Strategically speaking is a platform to analyze the efforts and effects of strategic planning within different organizations.
This week I read 2 articles in Business in Vancouver that reminded me of why strategic planning is so important, and the affects that the absence of a plan can have on a business.
The first article was about the Vancouver-based Canadian Freestyle Ski Association losing 1 million dollars in sponsorship from Canada post.
The full article is available here: http://www.biv.com/article/20121106/BIV0120/311069954/vancouver-based-ski-association-loses-major-sponsor
The most important parts of the article were : " Canada Post... lost $327 million in 2011".
"Mail volume has dropped 20% over the last five years, and Canada Post is transitioning to a future with more parcels and fewer letters, thanks to email and e-commerce"
It's very easy for me to sit here and say that Canada post should have realized that e-mail was going to reduce the amount of letters sent, and that they were to lose significant revenue if they didn't change.
Somebody in the organization should have thought of the future of mail, and made adjustments way earlier.
Never the less, it happened , and Canada post lost 327 million dollars in a year.
Now they realize the have to adjust their strategy and adapt to trends in the economy.
How much money would your business have to lose before you thought of adjusting your strategy?
They are fortunate that they are a crown corporation that wont be allowed to fail, because if you had that kind of performance as a public company, the board would call for drastic changes a long while ago.
It's most unfortunate for the Canadian Freestyle Ski Association though, who have to go into the Sochi Olympics with a significant chunk of their funding gone.
Moral of the story, keep your eyes on the future, because the business that's there for you now, will not necessarily be there forever.
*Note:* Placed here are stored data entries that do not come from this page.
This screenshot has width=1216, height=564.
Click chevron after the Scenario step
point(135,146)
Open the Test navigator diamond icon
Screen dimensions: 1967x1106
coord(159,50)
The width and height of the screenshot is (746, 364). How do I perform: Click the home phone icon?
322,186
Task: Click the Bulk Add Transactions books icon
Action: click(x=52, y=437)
The next story was about how Honda Canada is being sued by a marketing agency for breach of contract. More on the story here.
In the paper issue of BIV they explained the case more fully. In short: The marketing agency's only client was Honda. They were servicing this client (with 1-30) employees for the past 25 years or so; Recently Honda said they were no longer using this particular agency, resulting in them having to close their doors.
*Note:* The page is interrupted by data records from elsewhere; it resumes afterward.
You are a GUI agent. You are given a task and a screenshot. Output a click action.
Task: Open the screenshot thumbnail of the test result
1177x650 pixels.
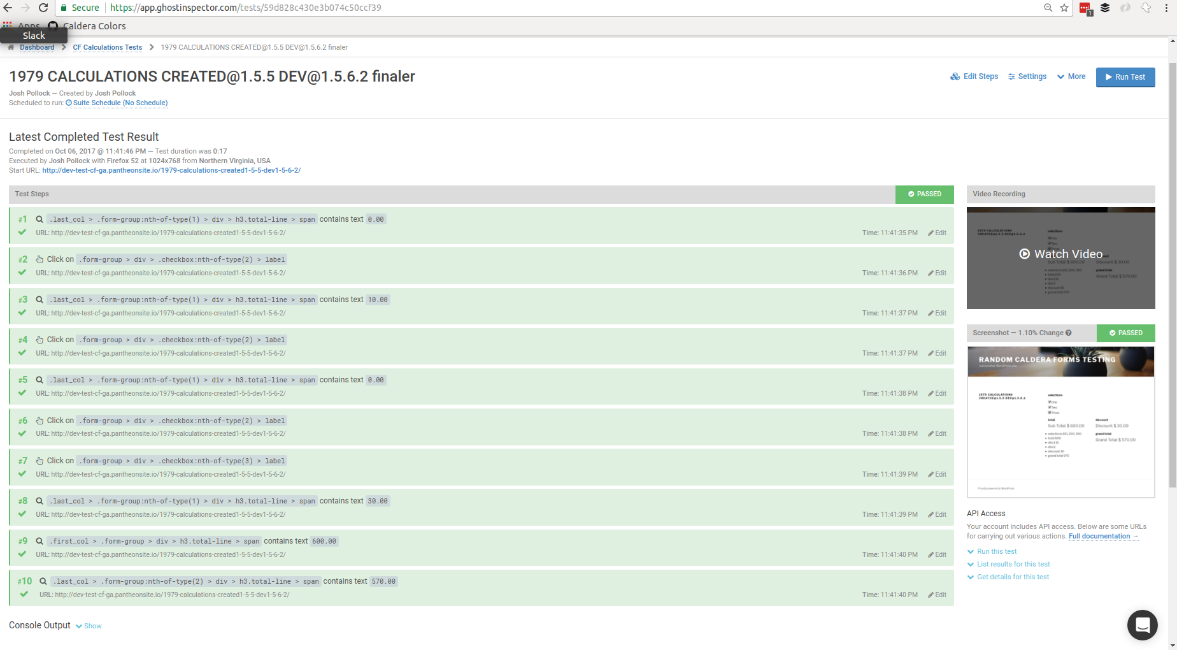pos(1060,422)
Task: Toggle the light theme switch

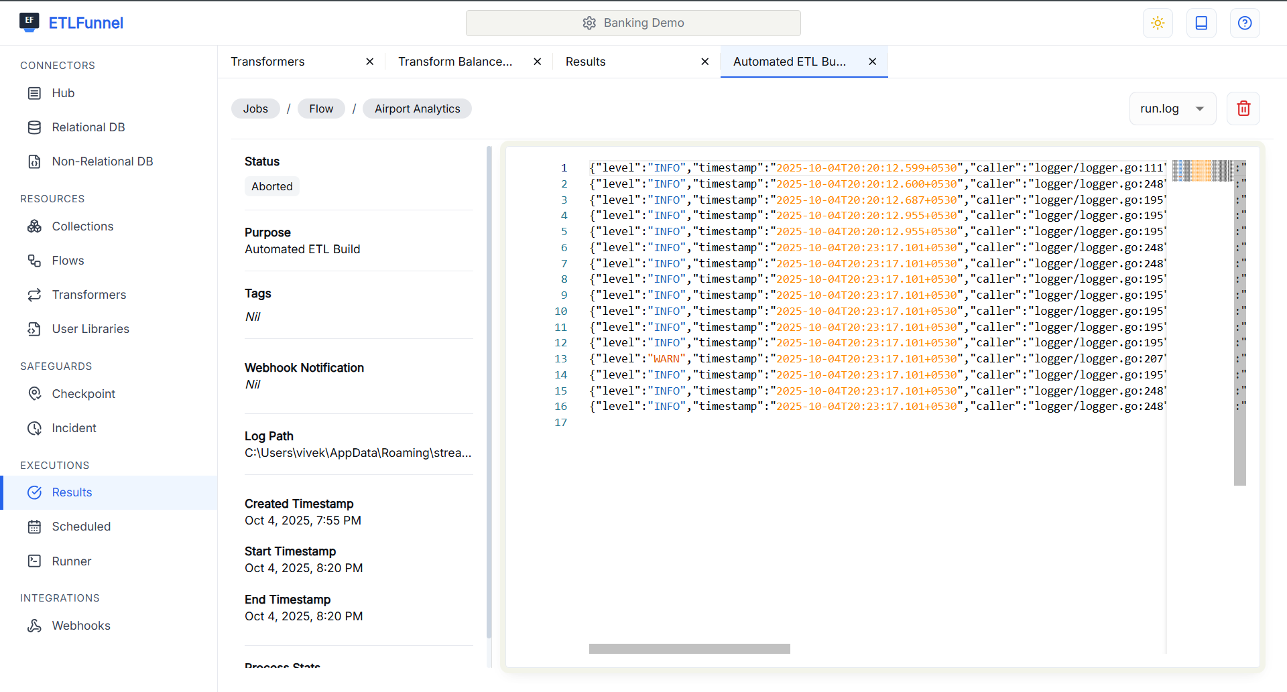Action: (x=1158, y=23)
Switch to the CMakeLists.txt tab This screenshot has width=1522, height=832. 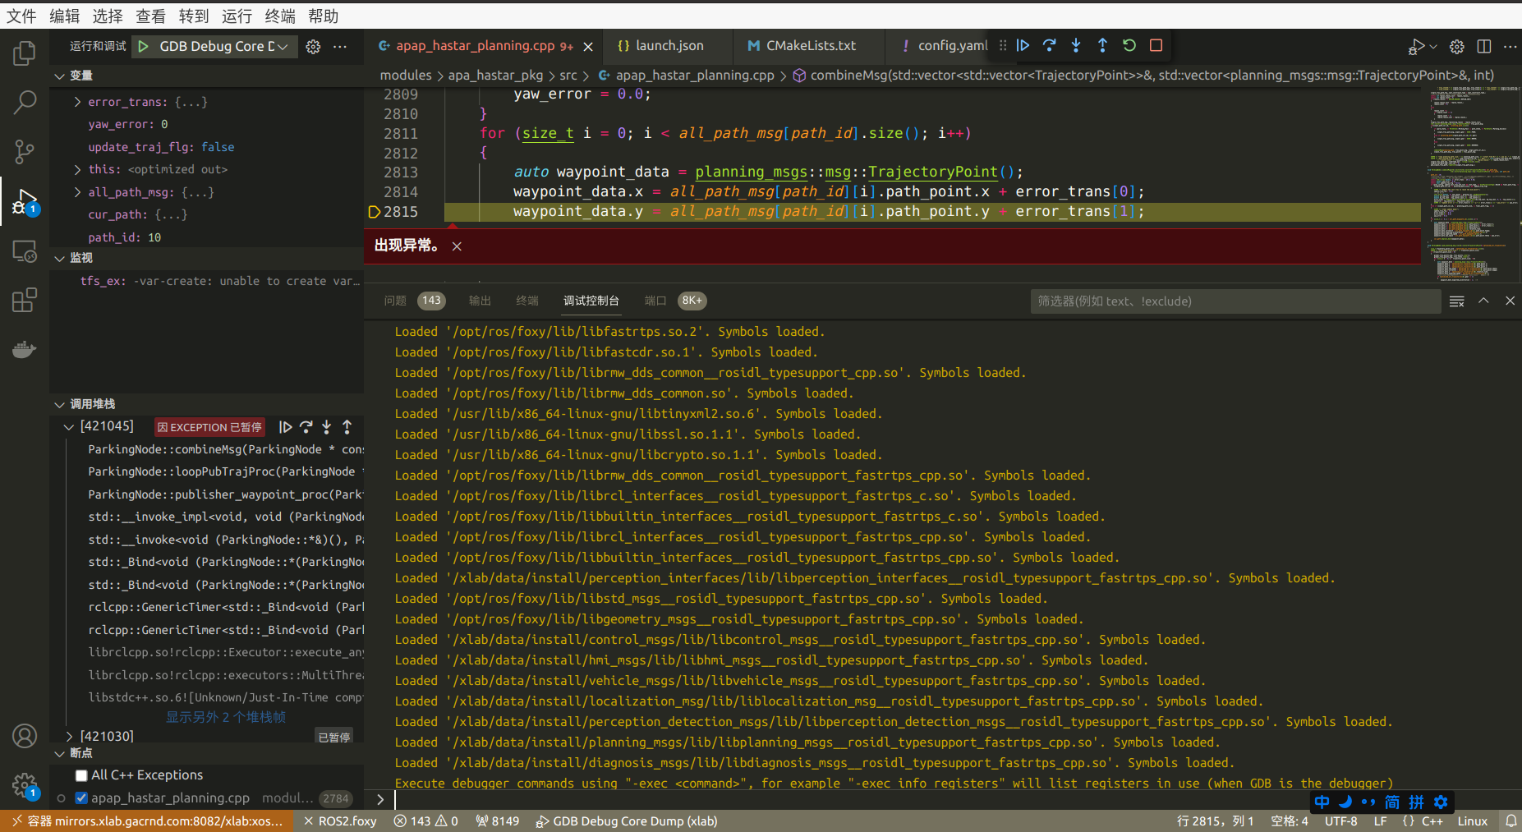click(x=801, y=45)
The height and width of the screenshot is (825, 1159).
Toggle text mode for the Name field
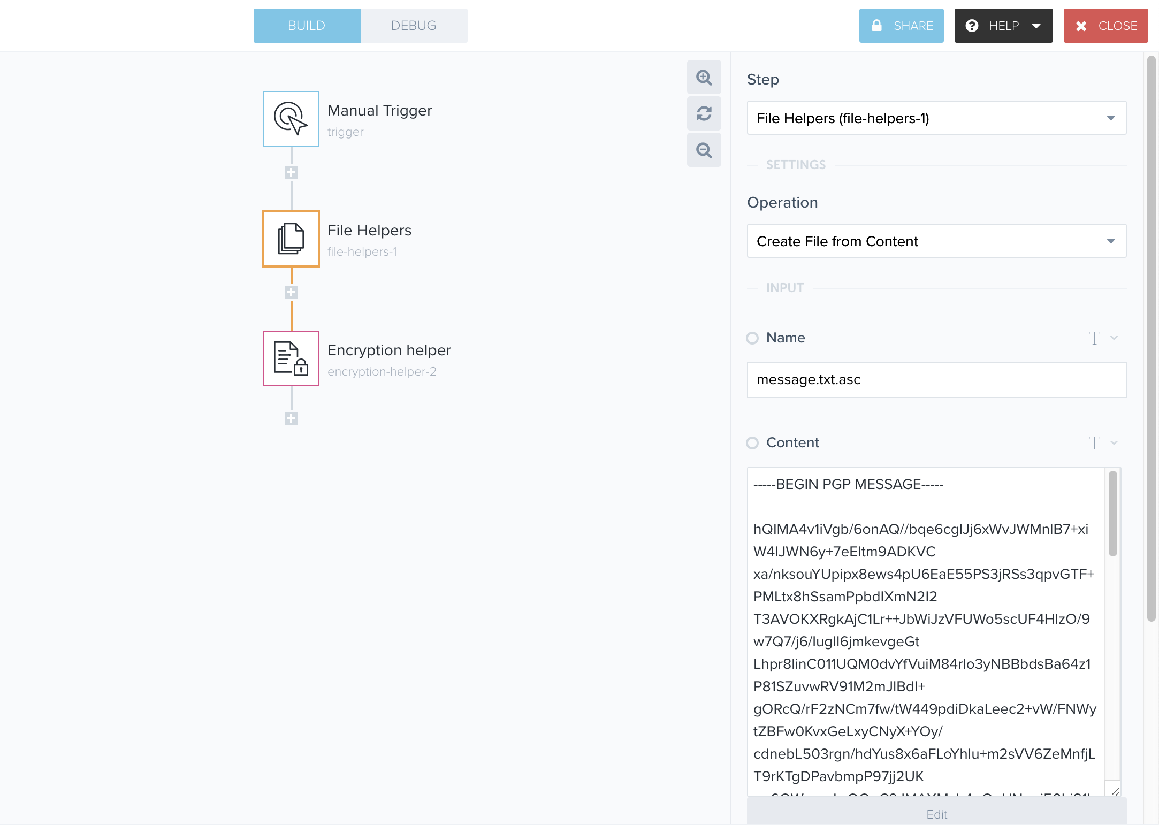1095,338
After reading that article I was dumbfounded. How could you not acquire more clients in that time? If not for more money, but as a back up plan just in case this exact thing happens.
Regardless of what happens in this case, the damage is done. This agency, whether they wanted to provide exceptional service to their best client, or had a verbal agreement saying that Honda would be their only client (something I would never do, maybe only car maker, but not only client) is toast.
With all that staff in place, I'm surprised to hear such a tragic story.
In the case of this agency and Canada post, their lack of foresight or lack of strategic planning has put them in a disastrous financial situation.
Don't rely on one customer, one market segment, or one product. There are too many bad things that can happen. Moreover, be sure to look outside your organization when creating your strategic plan to avoid potential pitfalls like the ones I just mentioned.